Из трех лучших наборов для изоляции тотальной РНК и ее фракций набор MaxRecovery BiooPure RNA (Bio Scientific, Austin, TX, USA) не был выбран, так как проявлялась некоторая потеря РНК в отдельных образцах. Стандартный набор MirVana Kit (Life Technologies), который в своей методике не предлагает исследователям возможность выделения белка из исходного лизата, хорошо работает, но не был выбран, потому что первый буфер добавляется в соотношении 10:1 к объему образца. Таким образом, для каждого образца объемом 1 мл потребуется более 50 отдельных этапов центрифугирования, что делает этот метод логически необоснованным для выделения РНК из биологических жидкостей. Набор MirVana PARIS (выделения белка и РНК) Kit (Life Technologies) наилучшим образом обеспечивал выход РНК вследствие легкости применения при систематическом сравнении с другими коммерчески доступными наборами и методами [10].
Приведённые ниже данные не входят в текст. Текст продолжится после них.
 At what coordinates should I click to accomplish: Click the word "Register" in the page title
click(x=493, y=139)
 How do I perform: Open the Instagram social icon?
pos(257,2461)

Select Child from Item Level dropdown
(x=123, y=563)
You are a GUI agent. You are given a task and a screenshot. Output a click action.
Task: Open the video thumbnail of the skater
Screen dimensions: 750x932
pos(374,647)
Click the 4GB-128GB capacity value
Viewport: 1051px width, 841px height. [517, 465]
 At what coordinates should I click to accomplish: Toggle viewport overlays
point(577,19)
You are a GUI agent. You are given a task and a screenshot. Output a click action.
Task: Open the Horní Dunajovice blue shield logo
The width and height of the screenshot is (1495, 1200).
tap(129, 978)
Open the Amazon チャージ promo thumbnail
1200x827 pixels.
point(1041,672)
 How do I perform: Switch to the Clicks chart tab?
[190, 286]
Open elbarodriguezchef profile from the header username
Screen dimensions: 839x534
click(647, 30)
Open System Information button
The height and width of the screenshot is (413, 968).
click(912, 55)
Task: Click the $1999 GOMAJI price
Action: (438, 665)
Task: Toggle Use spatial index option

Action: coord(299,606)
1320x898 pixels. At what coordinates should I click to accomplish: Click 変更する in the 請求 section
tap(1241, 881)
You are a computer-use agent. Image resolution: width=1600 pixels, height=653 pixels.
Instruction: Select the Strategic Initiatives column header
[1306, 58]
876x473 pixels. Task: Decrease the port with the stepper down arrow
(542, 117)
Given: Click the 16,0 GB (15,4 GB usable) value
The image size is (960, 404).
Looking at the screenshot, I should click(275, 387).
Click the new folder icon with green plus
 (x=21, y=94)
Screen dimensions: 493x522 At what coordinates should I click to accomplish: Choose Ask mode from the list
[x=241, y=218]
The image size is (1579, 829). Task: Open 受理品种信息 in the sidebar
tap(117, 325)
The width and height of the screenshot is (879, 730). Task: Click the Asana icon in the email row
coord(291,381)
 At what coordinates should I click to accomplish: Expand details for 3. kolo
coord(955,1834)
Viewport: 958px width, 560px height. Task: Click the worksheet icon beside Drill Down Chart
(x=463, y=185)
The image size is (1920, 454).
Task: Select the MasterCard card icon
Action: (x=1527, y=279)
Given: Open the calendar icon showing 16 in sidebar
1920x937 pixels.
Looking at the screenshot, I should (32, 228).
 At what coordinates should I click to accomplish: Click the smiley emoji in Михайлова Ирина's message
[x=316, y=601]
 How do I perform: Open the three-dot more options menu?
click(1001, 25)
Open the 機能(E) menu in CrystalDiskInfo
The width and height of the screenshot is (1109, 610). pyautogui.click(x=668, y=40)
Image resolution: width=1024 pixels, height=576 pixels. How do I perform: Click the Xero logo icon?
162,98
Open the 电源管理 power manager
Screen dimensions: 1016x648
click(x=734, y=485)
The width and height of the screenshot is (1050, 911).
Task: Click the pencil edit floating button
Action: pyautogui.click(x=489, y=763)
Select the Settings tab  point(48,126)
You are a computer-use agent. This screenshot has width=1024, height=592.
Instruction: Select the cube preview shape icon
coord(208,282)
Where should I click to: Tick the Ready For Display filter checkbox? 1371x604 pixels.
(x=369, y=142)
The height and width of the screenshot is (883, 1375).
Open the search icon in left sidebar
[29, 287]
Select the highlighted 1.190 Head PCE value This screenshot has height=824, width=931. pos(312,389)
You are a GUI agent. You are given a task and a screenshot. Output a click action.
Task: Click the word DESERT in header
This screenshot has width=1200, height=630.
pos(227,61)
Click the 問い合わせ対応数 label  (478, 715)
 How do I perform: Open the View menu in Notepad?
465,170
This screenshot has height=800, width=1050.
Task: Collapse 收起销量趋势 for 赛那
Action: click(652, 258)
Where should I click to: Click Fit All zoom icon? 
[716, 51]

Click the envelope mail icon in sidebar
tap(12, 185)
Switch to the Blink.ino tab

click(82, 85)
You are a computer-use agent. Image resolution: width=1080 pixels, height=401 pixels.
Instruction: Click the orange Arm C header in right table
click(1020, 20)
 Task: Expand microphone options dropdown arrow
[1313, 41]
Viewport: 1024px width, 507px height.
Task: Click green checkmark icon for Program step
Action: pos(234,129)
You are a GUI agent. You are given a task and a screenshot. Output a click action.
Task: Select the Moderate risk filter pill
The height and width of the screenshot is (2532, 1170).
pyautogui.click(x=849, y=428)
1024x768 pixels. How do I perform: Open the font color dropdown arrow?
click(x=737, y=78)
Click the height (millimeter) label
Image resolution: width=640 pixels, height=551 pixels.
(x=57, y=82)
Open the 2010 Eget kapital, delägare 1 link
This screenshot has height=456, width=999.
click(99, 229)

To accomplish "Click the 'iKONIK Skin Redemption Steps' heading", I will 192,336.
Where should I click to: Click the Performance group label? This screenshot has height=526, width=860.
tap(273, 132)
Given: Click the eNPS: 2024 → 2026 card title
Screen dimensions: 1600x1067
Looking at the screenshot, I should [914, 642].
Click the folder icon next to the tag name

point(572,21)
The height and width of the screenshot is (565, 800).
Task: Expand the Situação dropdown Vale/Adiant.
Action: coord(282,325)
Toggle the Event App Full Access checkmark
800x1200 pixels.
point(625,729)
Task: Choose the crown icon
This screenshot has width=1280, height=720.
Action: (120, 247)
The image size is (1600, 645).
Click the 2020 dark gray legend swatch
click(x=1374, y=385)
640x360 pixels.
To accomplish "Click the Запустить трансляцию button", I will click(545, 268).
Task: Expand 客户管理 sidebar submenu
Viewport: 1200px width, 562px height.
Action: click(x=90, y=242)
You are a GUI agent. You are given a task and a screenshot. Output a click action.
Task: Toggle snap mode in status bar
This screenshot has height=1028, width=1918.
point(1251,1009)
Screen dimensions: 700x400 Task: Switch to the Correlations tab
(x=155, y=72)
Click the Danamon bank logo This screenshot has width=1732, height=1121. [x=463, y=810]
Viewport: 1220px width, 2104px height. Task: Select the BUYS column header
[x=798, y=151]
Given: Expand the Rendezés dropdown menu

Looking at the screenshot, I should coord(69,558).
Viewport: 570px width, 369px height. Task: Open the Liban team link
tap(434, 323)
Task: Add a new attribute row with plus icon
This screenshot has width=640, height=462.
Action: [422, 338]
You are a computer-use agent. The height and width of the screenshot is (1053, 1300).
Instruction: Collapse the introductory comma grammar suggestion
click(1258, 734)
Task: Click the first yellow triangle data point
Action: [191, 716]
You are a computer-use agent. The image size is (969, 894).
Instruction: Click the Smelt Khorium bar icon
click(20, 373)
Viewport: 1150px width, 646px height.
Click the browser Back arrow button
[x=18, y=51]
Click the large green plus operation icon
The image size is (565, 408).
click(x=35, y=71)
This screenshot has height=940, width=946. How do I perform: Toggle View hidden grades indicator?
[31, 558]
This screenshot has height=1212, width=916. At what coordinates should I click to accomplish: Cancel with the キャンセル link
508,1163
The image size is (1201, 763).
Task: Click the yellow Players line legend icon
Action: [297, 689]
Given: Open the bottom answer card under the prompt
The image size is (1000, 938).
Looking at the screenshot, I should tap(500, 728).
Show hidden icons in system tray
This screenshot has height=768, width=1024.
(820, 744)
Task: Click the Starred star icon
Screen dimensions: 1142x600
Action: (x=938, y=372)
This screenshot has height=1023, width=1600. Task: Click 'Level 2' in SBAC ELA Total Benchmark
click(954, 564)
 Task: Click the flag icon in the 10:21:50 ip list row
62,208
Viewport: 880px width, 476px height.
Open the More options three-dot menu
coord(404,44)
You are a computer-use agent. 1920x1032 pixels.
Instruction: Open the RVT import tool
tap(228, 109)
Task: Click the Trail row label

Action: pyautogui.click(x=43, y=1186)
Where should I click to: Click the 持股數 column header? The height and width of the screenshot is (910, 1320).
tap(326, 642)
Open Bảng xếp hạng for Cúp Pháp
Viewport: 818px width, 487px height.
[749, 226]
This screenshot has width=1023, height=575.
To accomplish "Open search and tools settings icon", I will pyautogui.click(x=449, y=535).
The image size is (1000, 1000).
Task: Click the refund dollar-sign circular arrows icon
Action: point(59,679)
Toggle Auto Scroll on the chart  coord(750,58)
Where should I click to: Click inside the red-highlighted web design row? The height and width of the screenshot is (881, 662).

Набор MirVana PARIS включает использование запатентованного лизирующего буфера с ß-меркаптоэтанолом, который служит для денатурирования белков биологических жидкостей, экстракции РНК фенол-хлороформом из образца, с высоким содержанием белка, липидов и ДНК, с последующей очисткой на спиртовой/колоночной основе перед элюированием РНК. В этой работе мы описываем метод экстракции малых РНК длиной менее 200 нуклеотидов из биологических жидкостей человека и его оптимизацию по экстракции малых РНК длиной менее 200 нуклеотидов из биологических жидкостей человека [10]. Основные изменения в дополнение к стандартному протоколу, предоставленному изготовителем, включают повторное извлечение РНК вместо удаления остаточного фенол-хлороформа путем добавления воды, свободной от РНКаз, ремик-сации и отделения другого объема раствора. Хотя уровень для лучшей экстракции малых РНК с использованием модификаций, предложенных в этой работе, будет варьироваться в зависимости от конкретного набора, к которому применяется эта методика, было показано, что он обладает кроссплатформенной применимостью [10]. Наборы, использующие кислота-фенол-хлороформную основу, могут быть полезны с некоторыми дополнениями для набора mirVana PARIS. Выход РНК из всех образцов, которые были протестированы, получался из второй водной экстракции из остаточного кислота-фенол-хлороформного материала [10]. Поскольку современные методы NGS для малых РНК выполняются отдельно от РНК с более длинной цепочкой ну-клеотидов, тот факт, что лучшие наборы для изоляции малых или больших молекул РНК различны, не представляет проблем на момент этой работы.
Материалы
1. MirVana PARIS Kit от Ambion (см. примечание 1):
- раствор для промывки 1;
- раствор для промывки 2/3 (см. примечание 2);
- сборные пробирки и фильтровальные картриджи (см. примечание 3);
- буфер для лизиса клеток (см. примечание 4);
- 2 денатурирующий раствор, тиоцианат гуанидиния-фенол-хлороформная основа (см. примечание 5);
- раствор для элюирования (см. примечание 6).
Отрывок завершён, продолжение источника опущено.